◆ **Reading passage**
⁂

Correlation and Regression Analysis

Concept of Correlation

Correlation is a statistical measure describing the degree and direction of the linear relationship between two variables. Correlation analysis allows us to answer the question: do two variables change in agreement?

Types of Correlational Relationships

• Positive correlation — when one variable increases, the other also increases (for example, number of hours of preparation and exam results)
• Negative correlation — when one variable increases, the other decreases (for example, stress level and sleep quality)
• No correlation — changes in one variable are not systematically related to changes in the other (the correlation coefficient is close to zero)

Pearson's Correlation Coefficient (r)

Pearson's coefficient (Pearson's r) measures the strength and direction of the linear relationship between two interval or ratio variables. The values of r range from −1 to +1.

When to use: both variables are measured on an interval/ratio scale; the relationship between the variables is linear; the data are approximately normally distributed; there are no significant outliers.

Steps in SPSS: Analyze → Correlate → Bivariate → transfer the variables into the Variables list → make sure Pearson is checked → choose the test type (Two-tailed or One-tailed) → OK.

Interpretation of output: SPSS displays a correlation matrix. For each pair of variables, the following are shown: the correlation coefficient (r), the Sig. (2-tailed) — p-value, and the number of observations (N). If p < 0.05, the correlation is statistically significant.

Spearman's Rank Correlation (ρ)

⁂

◆ **Written request 1**
According to the correlation and regression passage, what range do the values of Pearson's r fall within?
◆ **Written request 2**
Reproduce the correlation and regression passage from "Pearson's Correlation Coefficient" to "no significant outliers.", switching out "outliers" for "extreme values".
◆ **Written request 3**
List every condition that the correlation and regression passage gives for when to use Pearson's coefficient.

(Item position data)
⁂

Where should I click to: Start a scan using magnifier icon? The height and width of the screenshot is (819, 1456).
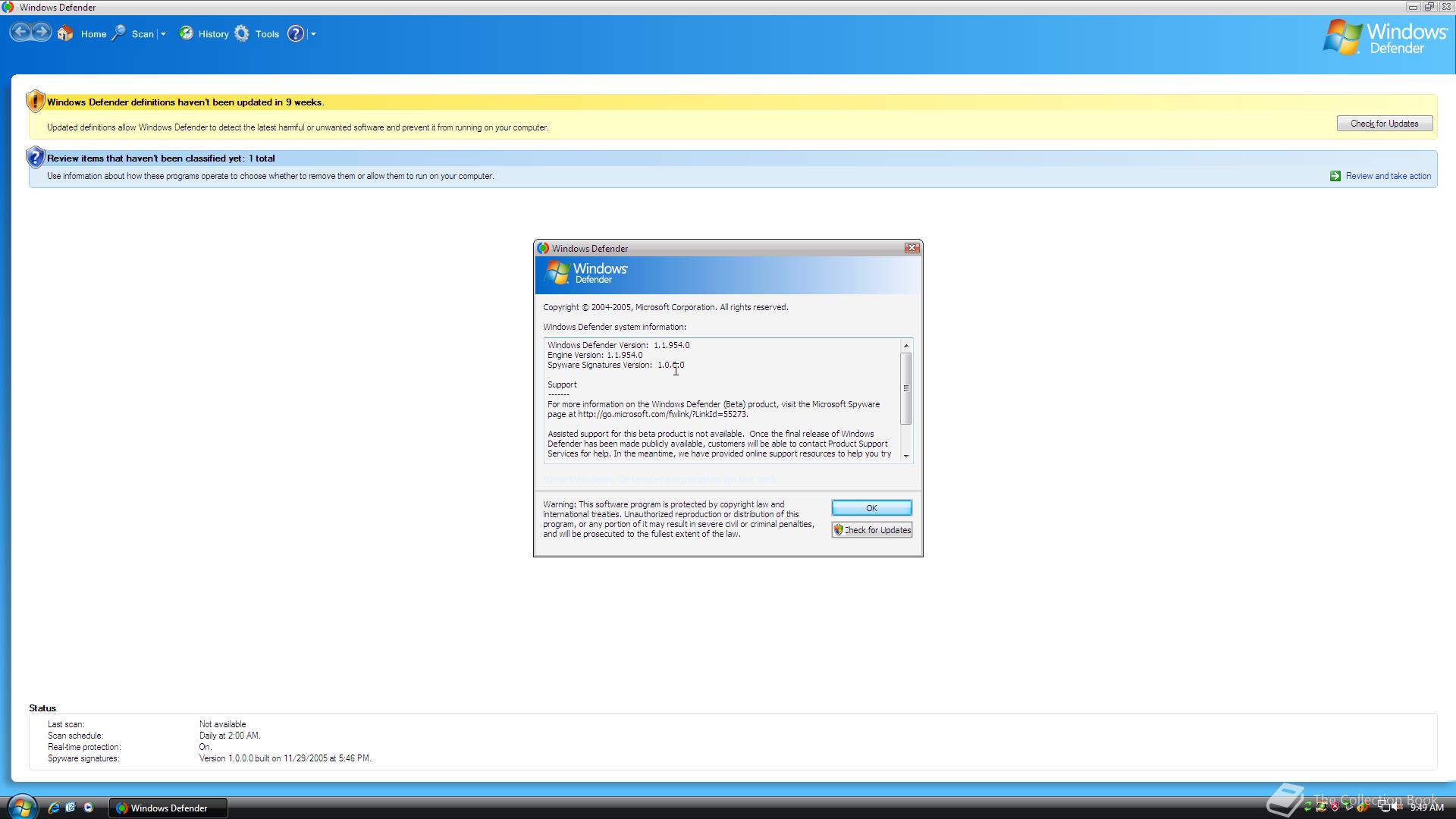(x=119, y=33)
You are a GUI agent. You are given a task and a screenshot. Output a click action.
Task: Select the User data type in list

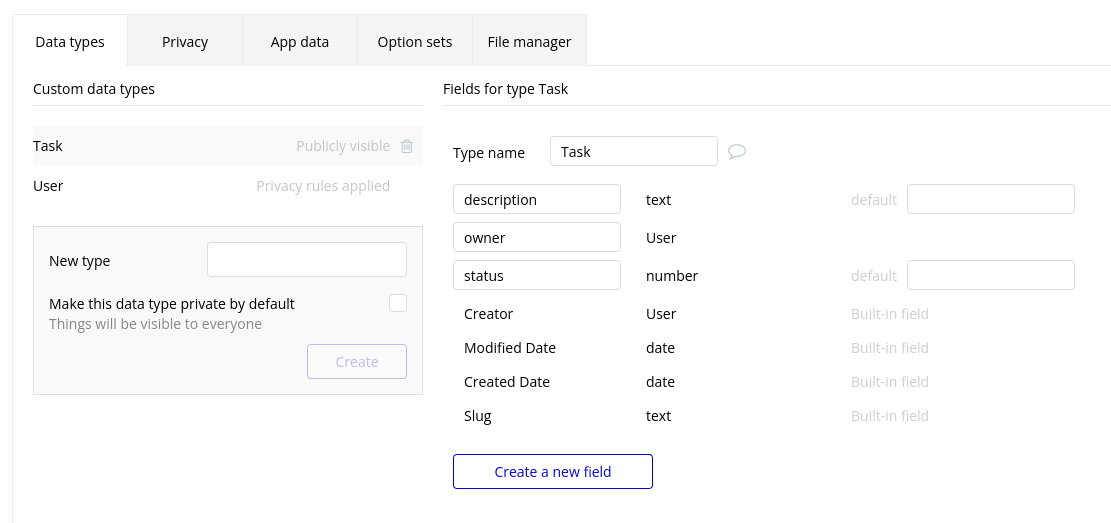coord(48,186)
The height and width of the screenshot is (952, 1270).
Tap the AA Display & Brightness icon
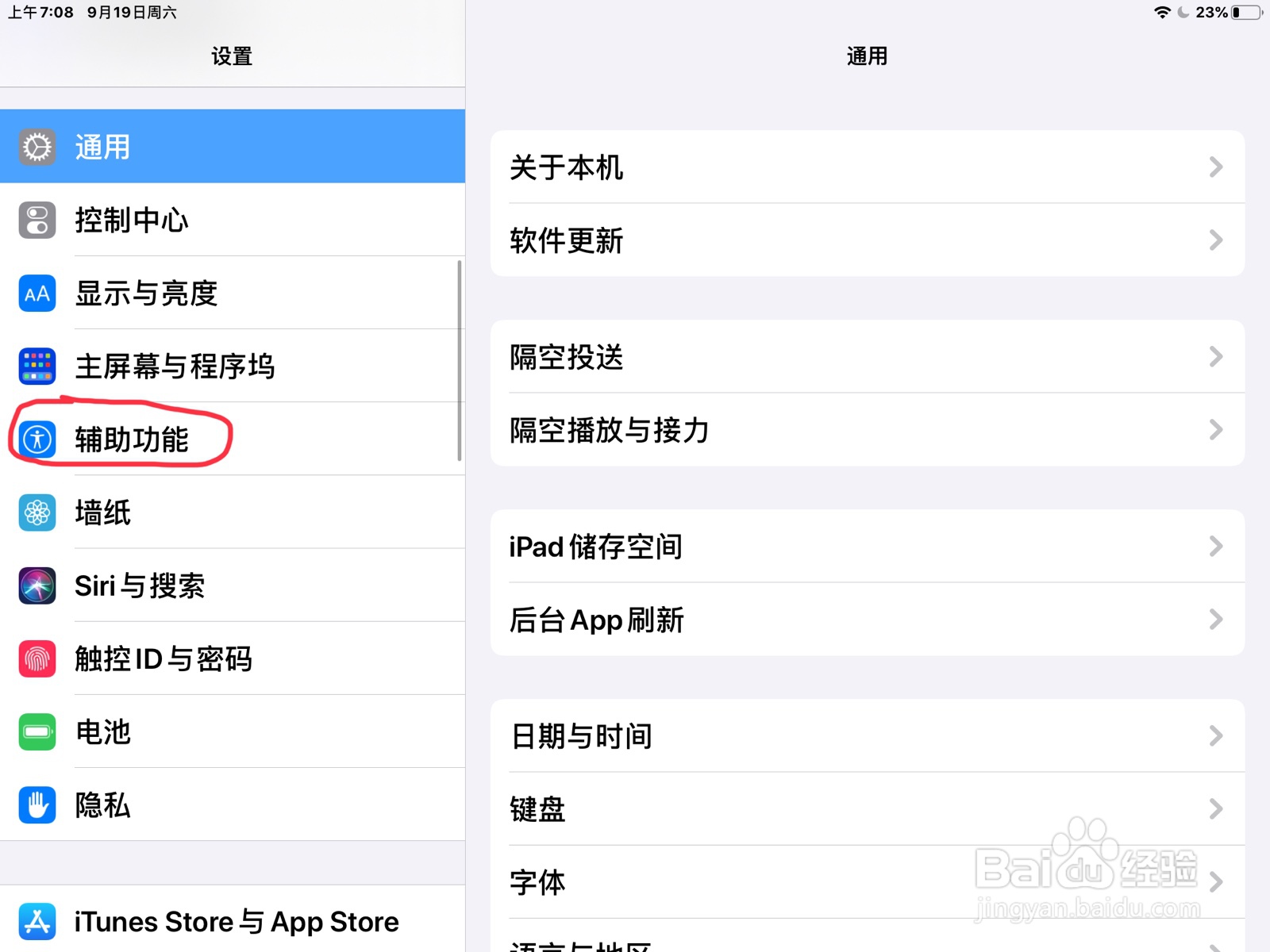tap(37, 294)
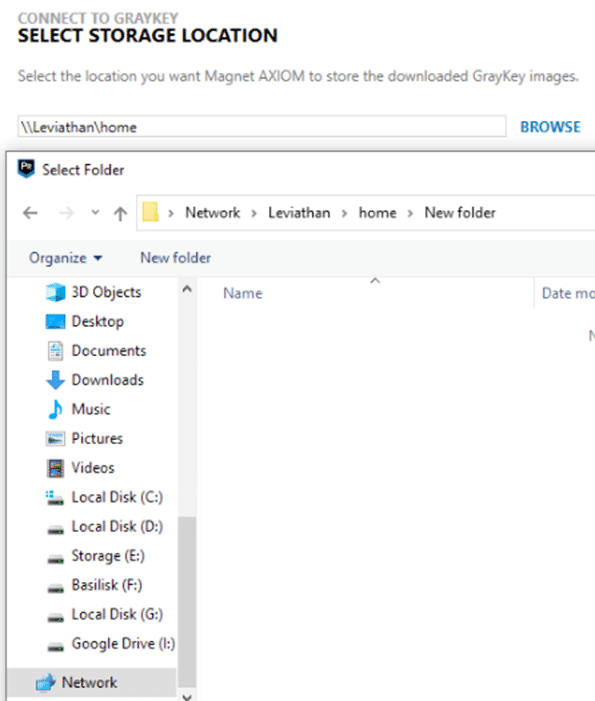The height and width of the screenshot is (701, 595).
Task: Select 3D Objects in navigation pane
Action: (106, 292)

⁂

◆ **Task solution 1**
The values of r range from −1 to +1.

◆ **Task solution 2**
Pearson's Correlation Coefficient (r)

Pearson's coefficient (Pearson's r) measures the strength and direction of the linear relationship between two interval or ratio variables. The values of r range from −1 to +1.

When to use: both variables are measured on an interval/ratio scale; the relationship between the variables is linear; the data are approximately normally distributed; there are no significant extreme values.

◆ **Task solution 3**
- Both variables are measured on an interval/ratio scale.
- The relationship between the variables is linear.
- The data are approximately normally distributed.
- There are no significant outliers.